Neben dem Kulturhaus der Stadt entladen sich zwei quälende Tage voll Angst und Hilflosigkeit fast in Lynchjustiz. Ein Polizist schleppt einen jungen Kerl am Ärmel, auf den sich die Menge wild stürzt. "Ich gehöre nicht dazu!", schreit der junge Mann um sein Leben. Der Polizist muss Warnschüsse abgeben.

An der Oktober-Straße, etwa 150 Meter von der Schule entfernt, wird auch nach drei Stunden noch geschossen, doch die Menschen stehen dicht gedrängt und achten nicht auf die Gefahr. Leichen liegen zugedeckt am Straßenrand, Frauen und Kinder. Ein Mann hat offenbar sein Kind entdeckt und hockt hemmungslos weinend daneben. Soldaten schleppen einen Stapel Leichensäcke heran. "Vorsichtig", befiehlt ein Offizier mit belegter Stimme. "Packt sie vorsichtig ein!" Frauen fallen nach ihrer Flucht aus der Schule in Ohnmacht. Kindern steht die Angst im Gesicht geschrieben, sie können nicht sprechen, sind am Ende ihrer Kräfte.

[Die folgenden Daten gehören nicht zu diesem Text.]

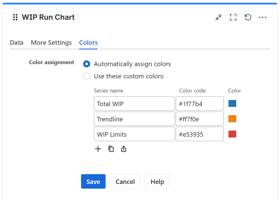The image size is (280, 200).
Task: Click the export/share icon below the series list
Action: click(x=123, y=149)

Immer mehr Kinder, viele von ihnen halb nackt, flüchten aus dem Gebäude, rennen ziellos durch die Straßen. Andere stürzen halb verdurstet auf die Soldaten zu, die ihnen Wasserflaschen entgegenhalten. Mehr als 48 Stunden mussten sie zusammengepfercht und ohne Wasser in der überhitzten Turnhalle der Schule aushalten. "Wir haben Urin getrunken", berichtet ein Junge. Ohne Unterlass schleppen Zivilisten und Soldaten auf Tragbahren Tote und Verletzte aus dem Gebäude; unter den weißen Leichentüchern zeichnen sich auch ganz kleine Körper ab.

In seinen Armen trägt ein Soldat einen kleinen Jungen, der sein Bein verloren hat. Zivilisten bergen auf einer Trage ein kleines Mädchen mit einer klaffenden Rückenwunde. Andere schleppen Geiseln aus dem Gebäude, die unverletzt, aber offensichtlich zu schwach sind, um selbst zu laufen. Von einer Trage schreit eine Frau verzweifelt, "Ihr müsst zurück, mein Kind ist noch da drin." Langsam beginnen die geschockten Kinder zu erzählen: "Sie haben vom Dach aus auf uns geschossen", sagt ein Junge. Ein Erstklässler berichtigt ihn: "Nein, die haben vom zweiten Stock geschossen."

Viele der geflohenen Geiseln haben nur noch die Unterhose an. In der Turnhalle der Schule zusammengepfercht, hätten sie die Hitze sonst kaum ertragen. Verletzte werden hastig zu einem Feldlazarett gebracht, das in aller Eile hinter Schützenpanzern errichtet wurde. "Ich helfe dir", sagt ein Mann in Tarnuniform zu einem weinenden Kind. Frauen umringen die Gruppe und versuchen zu trösten: "Es ist alles gut, alles ist gut." Weinend führt ein Mann einen Jungen herbei, dessen Körper mit Schlamm und Blut verschmiert ist. Ein Rettungswagen rast vorbei, die Fenster sind mit Blut verschmiert.

Ganz Beslan scheint auf den Beinen zu sein. Alle packen mit an. Angehörige nehmen ihre Kinder in den Arm. Sie weinen vor Erleichterung. Andere in namenlosem Schmerz.